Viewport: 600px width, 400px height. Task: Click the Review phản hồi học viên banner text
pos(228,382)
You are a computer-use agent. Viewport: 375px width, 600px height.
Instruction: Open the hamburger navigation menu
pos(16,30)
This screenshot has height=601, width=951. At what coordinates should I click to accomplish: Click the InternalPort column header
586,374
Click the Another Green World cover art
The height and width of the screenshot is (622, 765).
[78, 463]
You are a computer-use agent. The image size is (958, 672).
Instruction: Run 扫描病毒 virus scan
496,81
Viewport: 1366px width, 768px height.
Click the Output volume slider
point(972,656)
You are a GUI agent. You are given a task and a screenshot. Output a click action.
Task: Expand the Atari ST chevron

* * * * * * * * *

*To do*: Only one thing belongs in the reply: the exact lines of the listing above, from the one with "Viewport: 1366px width, 768px height." through its last line.

*Exercise result*:
Viewport: 1366px width, 768px height.
Click the Output volume slider
point(972,656)
You are a GUI agent. You are given a task and a screenshot. Output a click action.
Task: Expand the Atari ST chevron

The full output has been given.